● **To be done**
Starting with the line containing "Where should I" and continuing through the end of the records, rewrite those lines with "screenshot" swapped for "screen image" and everything else left as it is. Leave the pictures out of your answer.

● **Data for the task**
* * * * * * * * *

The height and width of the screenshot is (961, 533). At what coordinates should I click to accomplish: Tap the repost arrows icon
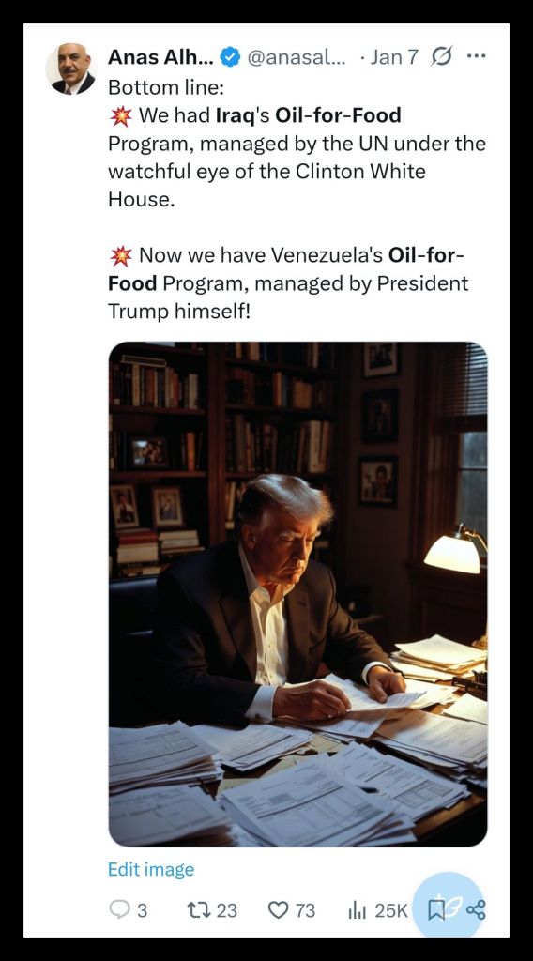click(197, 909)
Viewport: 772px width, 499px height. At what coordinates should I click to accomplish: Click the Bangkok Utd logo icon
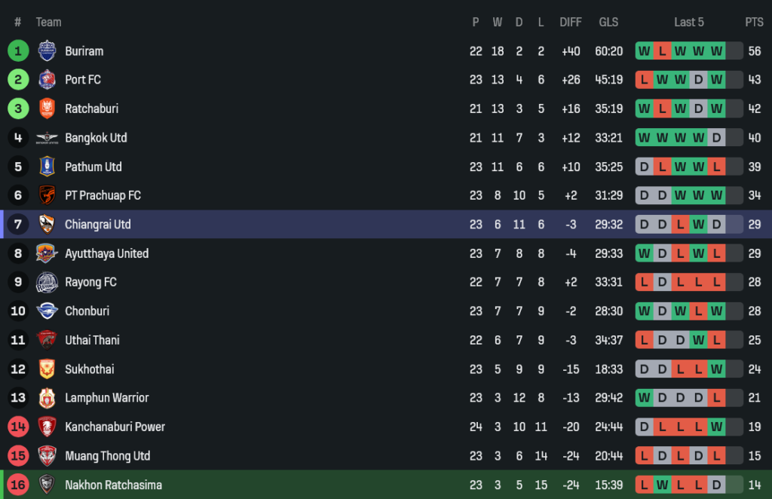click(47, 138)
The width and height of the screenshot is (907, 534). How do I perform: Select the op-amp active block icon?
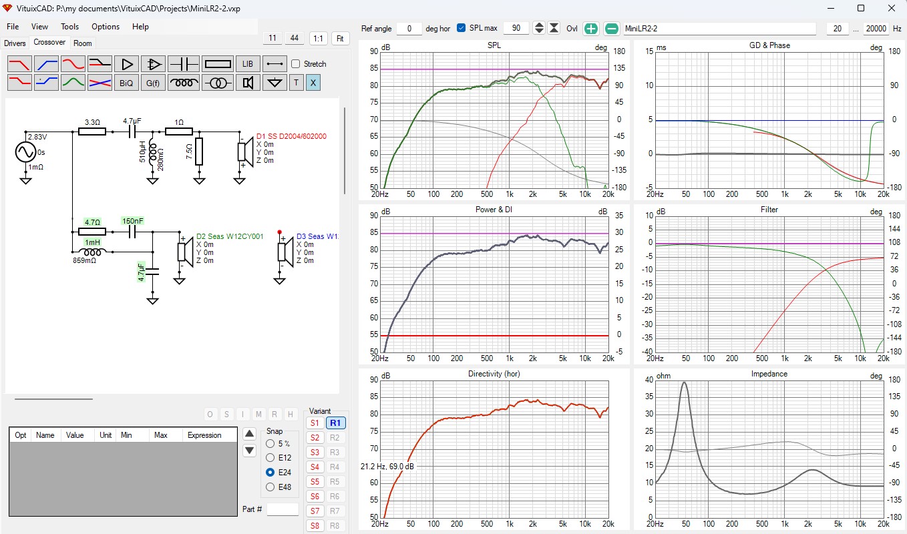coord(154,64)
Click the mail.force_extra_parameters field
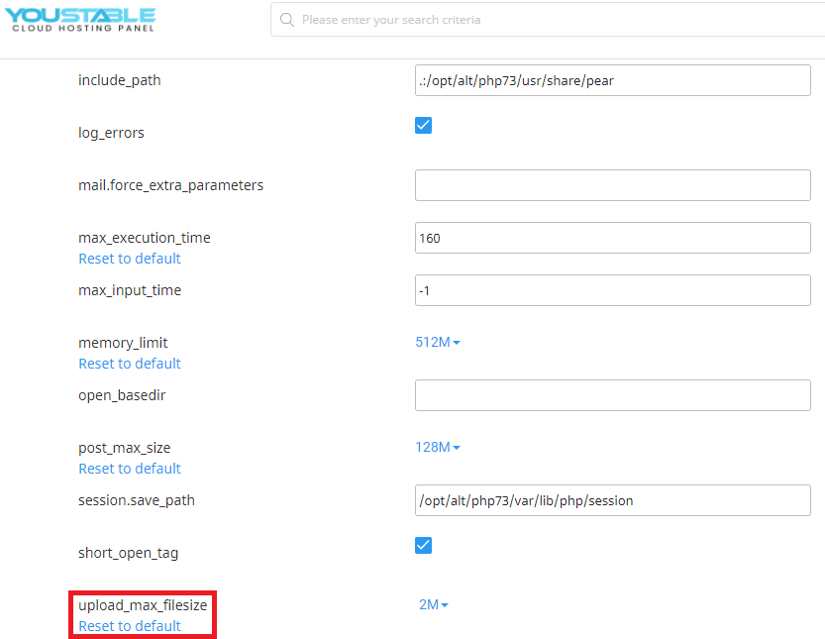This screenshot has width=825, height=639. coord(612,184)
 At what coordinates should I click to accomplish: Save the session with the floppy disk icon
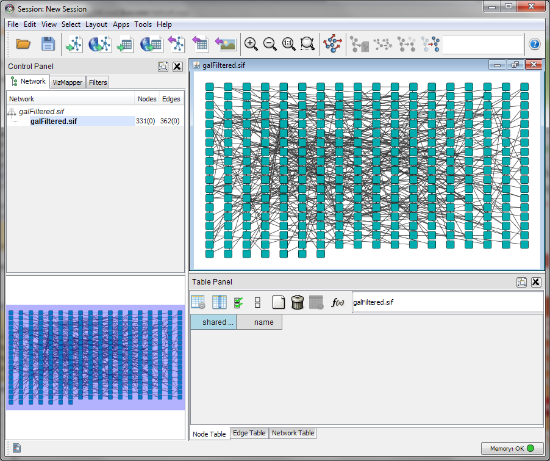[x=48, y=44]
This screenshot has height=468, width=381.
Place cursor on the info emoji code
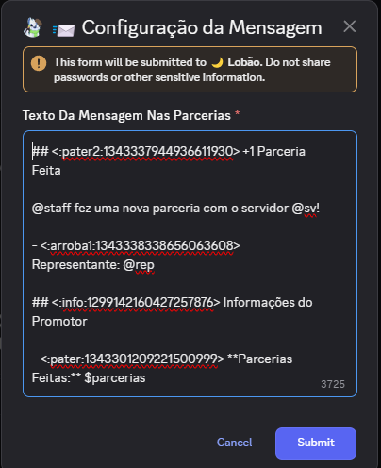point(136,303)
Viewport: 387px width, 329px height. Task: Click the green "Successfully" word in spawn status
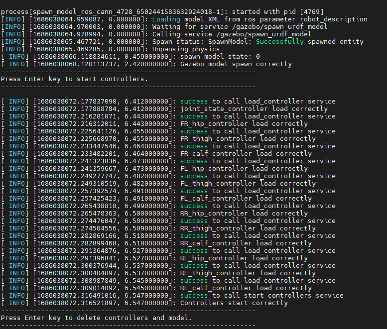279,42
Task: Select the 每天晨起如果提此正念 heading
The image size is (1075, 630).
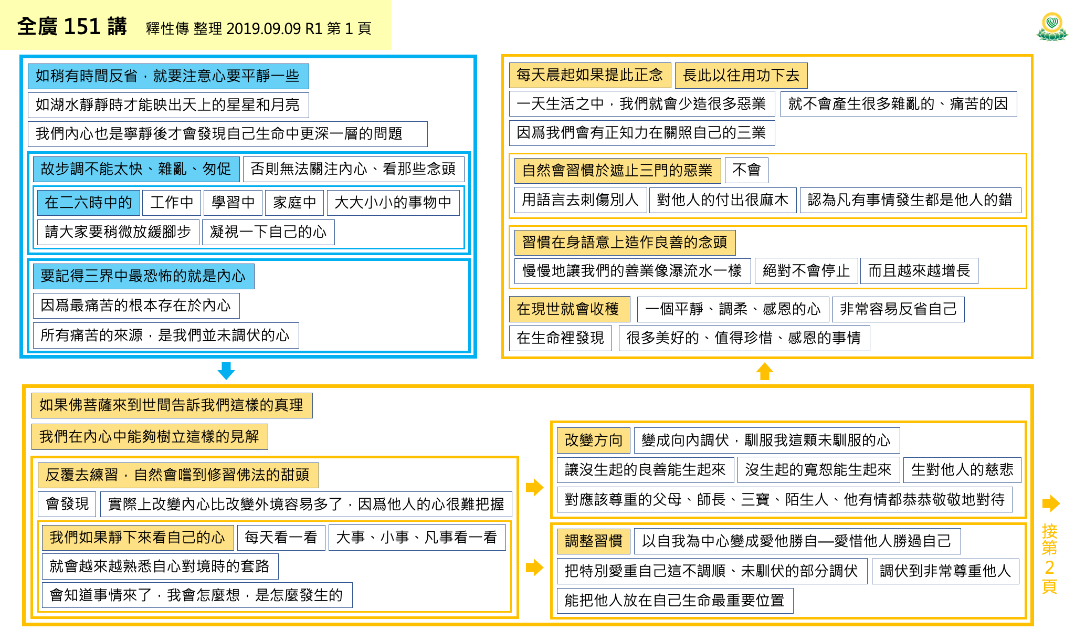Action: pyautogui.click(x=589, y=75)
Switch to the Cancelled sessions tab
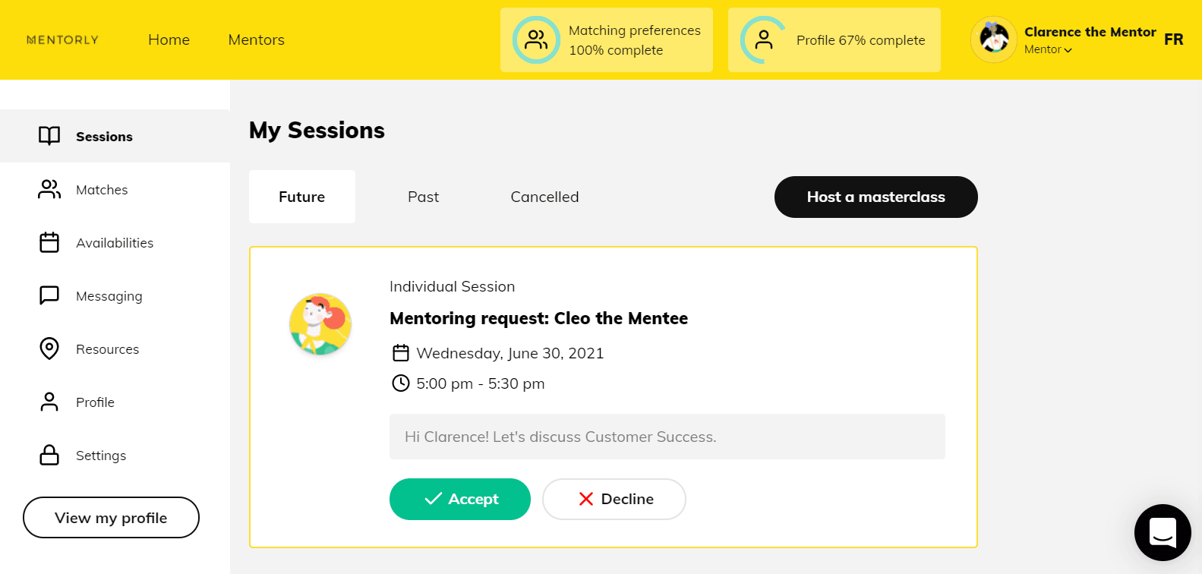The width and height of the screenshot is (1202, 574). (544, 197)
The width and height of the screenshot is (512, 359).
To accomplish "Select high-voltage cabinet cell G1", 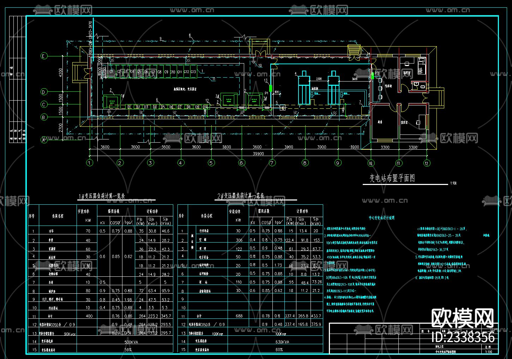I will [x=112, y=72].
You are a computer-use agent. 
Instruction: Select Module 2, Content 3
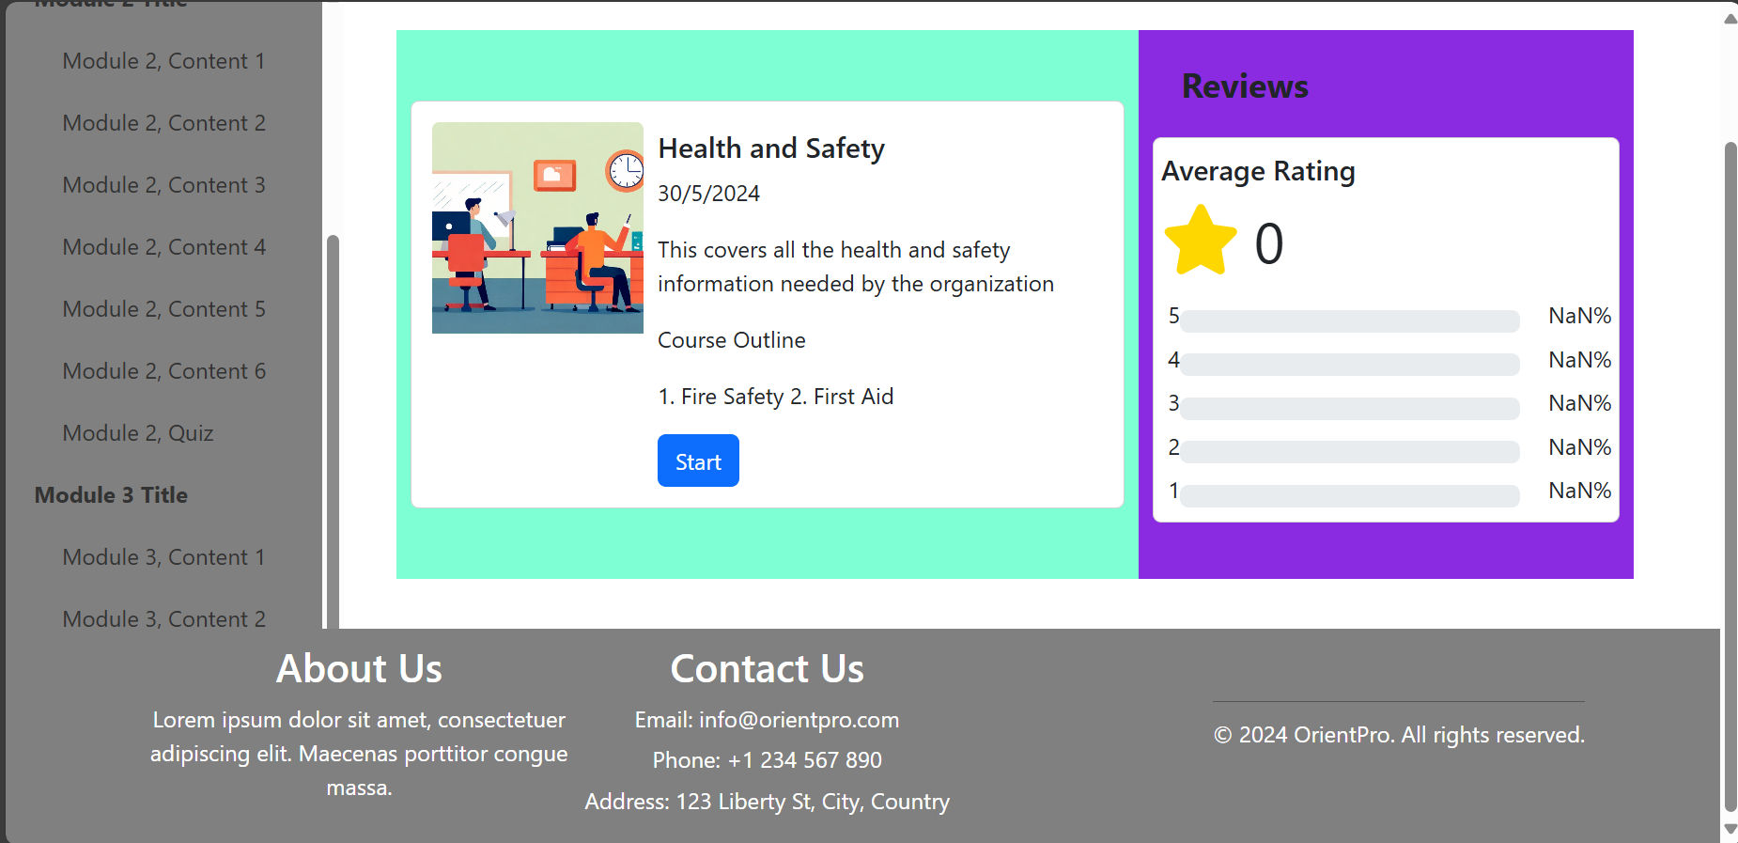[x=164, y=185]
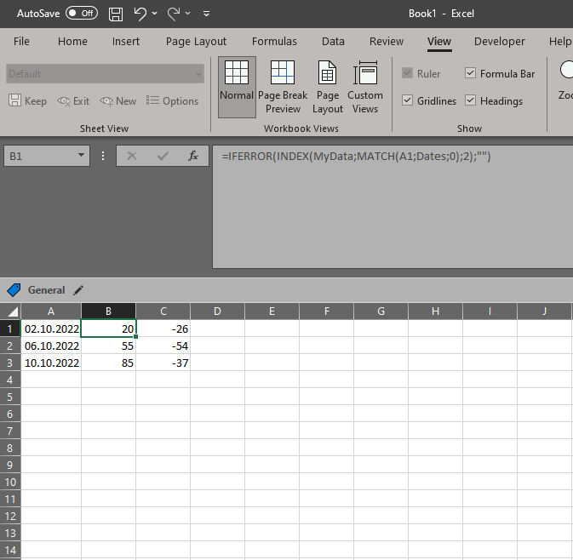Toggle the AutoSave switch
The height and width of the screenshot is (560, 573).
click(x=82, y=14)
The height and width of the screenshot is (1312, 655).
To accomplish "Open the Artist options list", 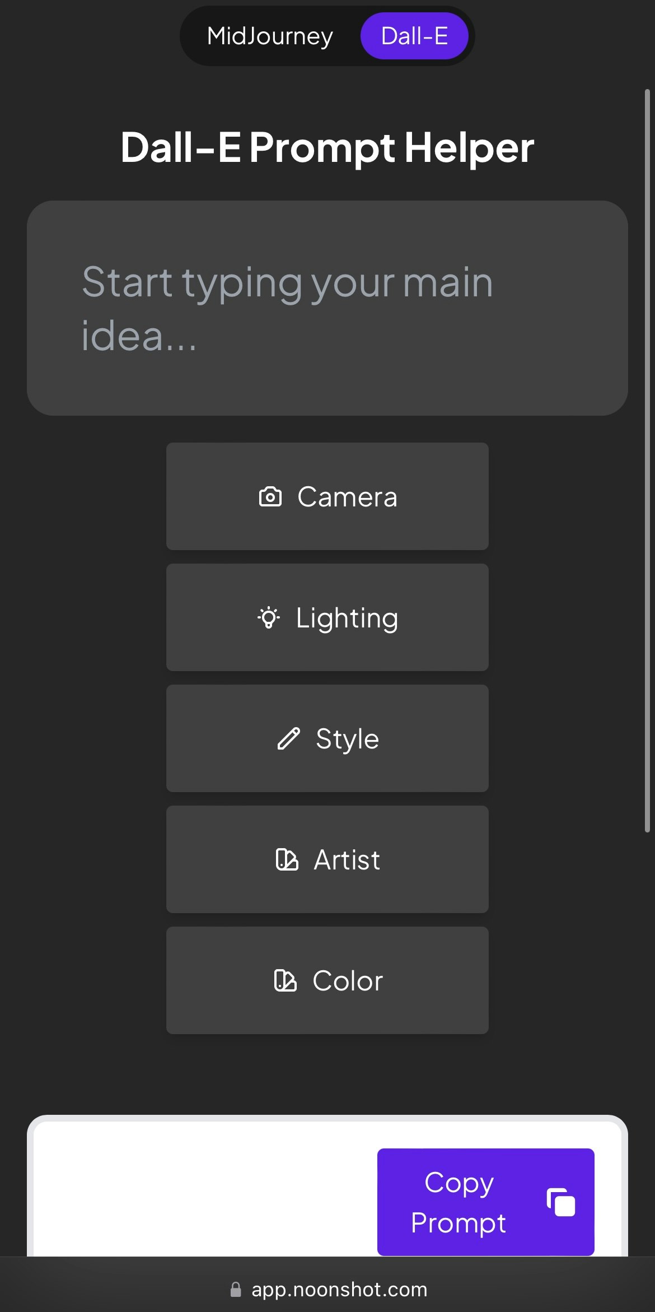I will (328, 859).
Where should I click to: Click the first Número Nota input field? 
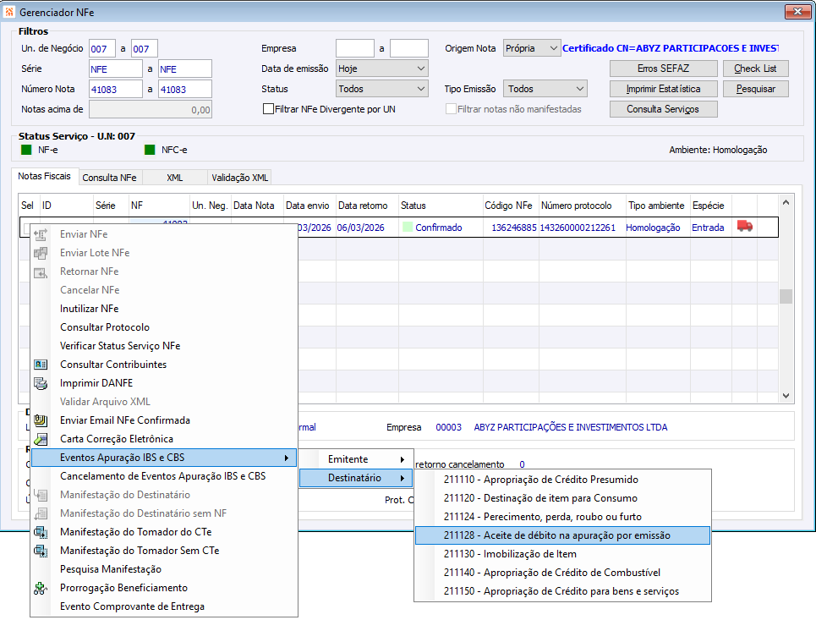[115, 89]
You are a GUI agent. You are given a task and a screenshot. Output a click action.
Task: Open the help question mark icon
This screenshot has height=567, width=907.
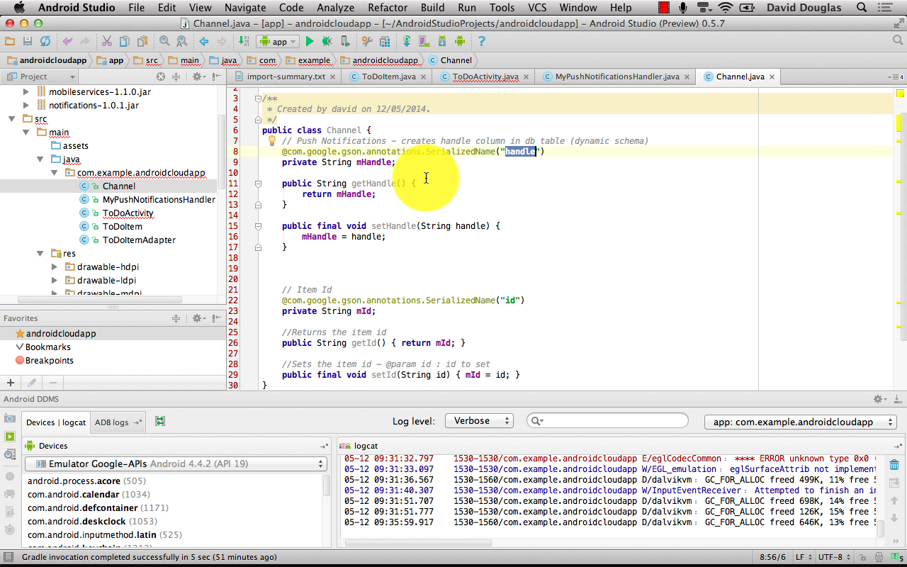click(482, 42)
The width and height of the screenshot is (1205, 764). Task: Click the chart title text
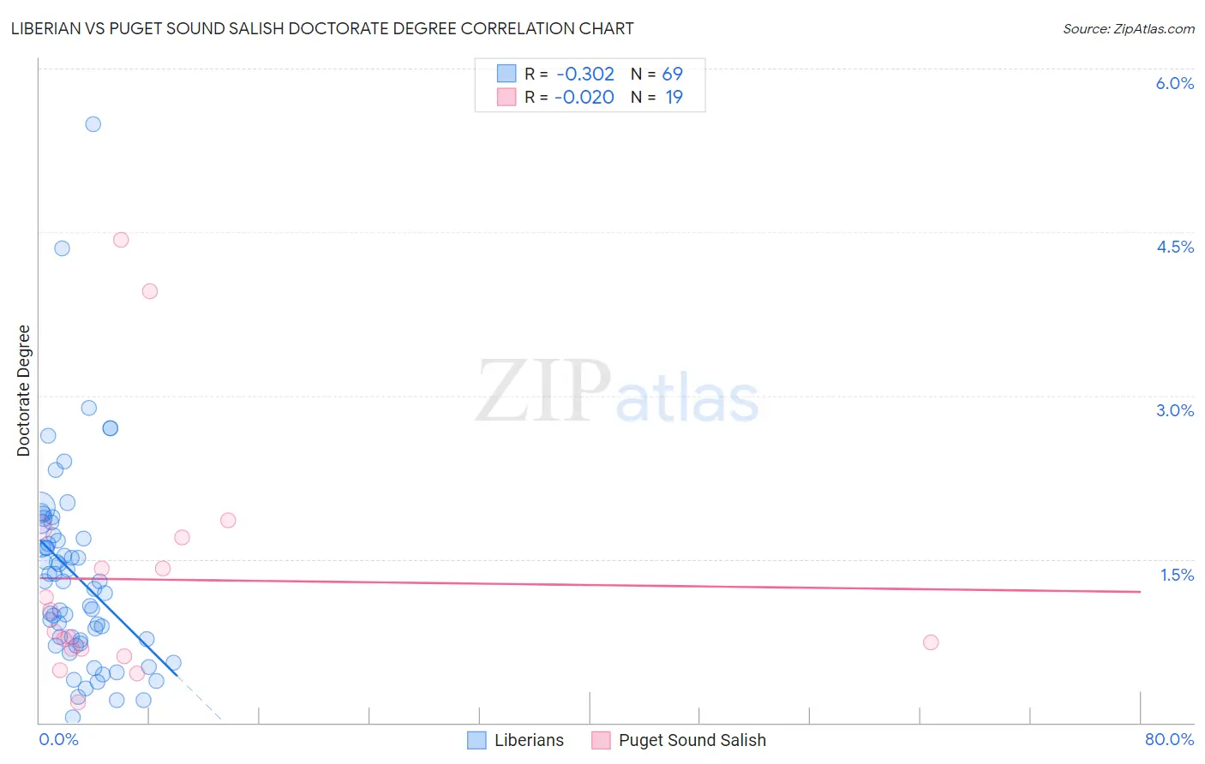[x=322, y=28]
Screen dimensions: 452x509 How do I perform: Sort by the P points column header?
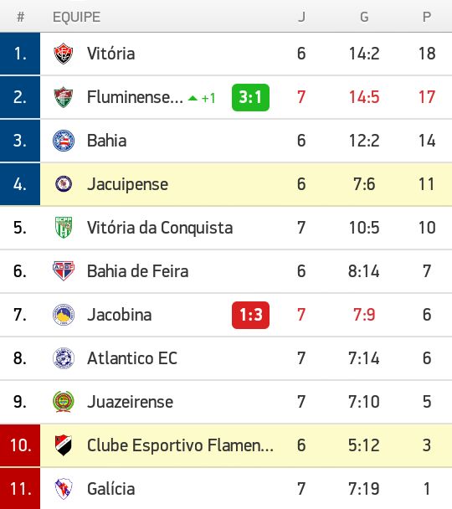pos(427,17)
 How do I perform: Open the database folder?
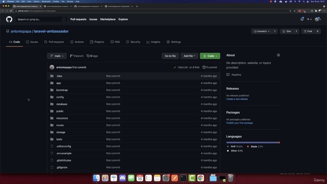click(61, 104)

* * * * * * * * *

● **Task output**
Where should I click to: Click the first Número Nota input field? 
[115, 89]
You are a GUI agent. You are given a task and a screen image. Output a click action.
Task: Open the help question mark icon
This screen image has height=567, width=907.
click(482, 42)
The width and height of the screen image is (1205, 764). Task: Click the chart title text
[x=322, y=28]
Screen dimensions: 452x509 How do I perform: Sort by the P points column header?
pos(427,17)
 How do I perform: Open the database folder?
click(61, 104)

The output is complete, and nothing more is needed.